● **Task description**: From the gasoline safety text below, list every annual figure it attributes to the National Fire Protection Association.

● **Passage provided**:
Weekly Safety Meeting – Gasoline Safety

Gasoline is readily available and routinely used by people in their vehicles and motorized equipment. In spite of the routine use of gasoline, many people are unaware o or unappreciative of the dangers of gasoline. Gasoline is dangerous because it is highly volatile.

The fumes are capable of ignition up to 12 feet away from a source of gasoline. It can float on water and may spread long distances, making ignition and flashback possible. Gasoline may ignite from a nearby spark, flame, or even static electricity and become a “fireball” with a temperature of 15,000 degrees F.

Gasoline is common both on the job and outside the home for use in both vehicles and equipment we use every day. It is important to practice safe handling and storage of gasoline to avoid spills and

Improper use and storage of gasoline leads to many injuries as well as property damage year after year.

The following statistics are from the National Fire Protection Association on gasoline-related injuries and property loss incidents.

Annually, there are:

  • 500 fire deaths;
  • Several thousand injuries treated at hospitals;
  • 6,000+ home fires; and
  • $450M+ property damage.

Gasoline Characteristics:

Gasoline is a volatile, flammable liquid. It ranges from colorless to a pale brown or pink color with a strong distinctive odor. Generally, the odor of gasoline provides adequate warning of hazardous concentrations. Its vapors may travel to a source of ignition and flashback. Gasoline vapors are heavier than air and may collect in low-lying areas.

Gasoline Facts:

  • Gasoline does not burn. It is the gasoline vapors that burn;
  • Gasoline evaporates at temperatures as low as 45 degrees F below zero. The higher the temperature, the faster it evaporates and the heavier the buildup of dangerous vapors;
  • Gasoline vapors are heavier than air and will collect at the lowest point in an area, unless there is adequate air circulation;
  • An open flame is not necessary to ignite the gasoline vapors. One spark is all that is needed;
  • Gasoline can irritate the skin and cause a rash that can become infected. If you get it on your skin, wash it off with water right away;
  • If you get gasoline on your clothing, remove your clothing immediately. You could become a human torch; and
  • Gasoline has an auto-ignition temperature of 536 degrees F. Pay careful attention not to touch or be in close contact with high temperature items like exhausts and welded parts.

Gasoline Safety Tips:

Most gasoline injuries are preventable if gas is properly used and safely stored. Here are some helpful gasoline safety tips from the American Burn Association that you can use to train your employees to handle gas with care:

  • Don’t smoke or use matches, lighters, or other ignition sources anywhere around gas. And remember that gas vapors can travel far from gas containers in enclosed areas;
  • Use gasoline only in well-ventilated areas;
  • Turn off equipment and let cool before filling the gas tank;
  • Never use gasoline to start charcoal on a grill–use proper charcoal starter;
  • Never use gas as a cleaning fluid or solvent, or to clean your hands;
  • Don’t store gas cans in your vehicle;
  • Store gas in approved containers, in a cool, well-ventilated area (for example, in a shed or garage, but never in the house), and only keep a minimum amount on hand; and
  • Never use glass or plastic bottles for gasoline storage.

● **Records shown**:
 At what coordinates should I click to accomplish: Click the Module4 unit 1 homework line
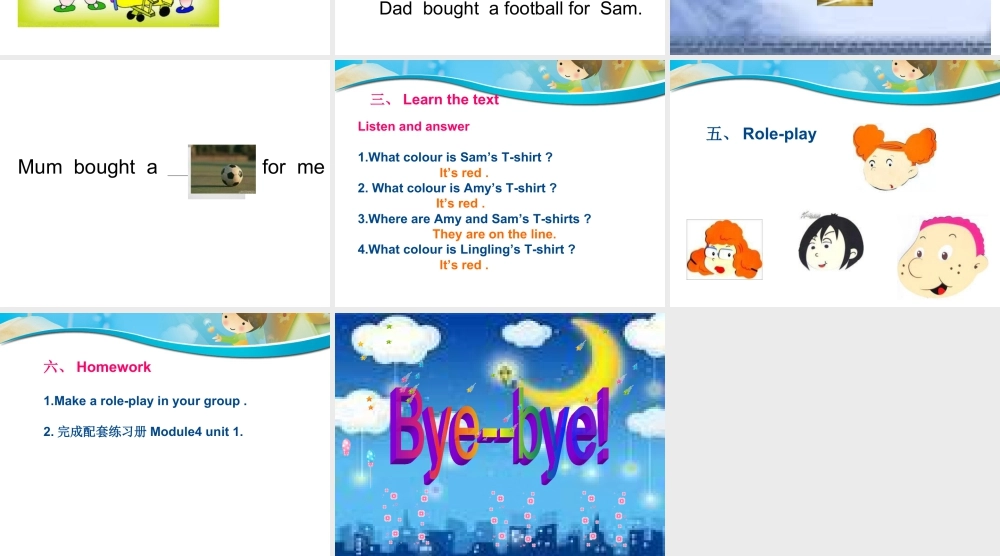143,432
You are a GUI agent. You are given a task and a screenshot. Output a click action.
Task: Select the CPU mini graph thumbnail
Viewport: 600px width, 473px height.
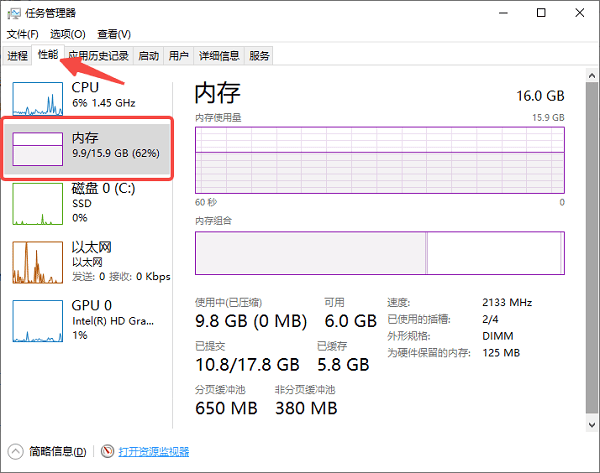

● **Exercise result**:
- 500 fire deaths
- Several thousand injuries treated at hospitals
- 6,000+ home fires
- $450M+ property damage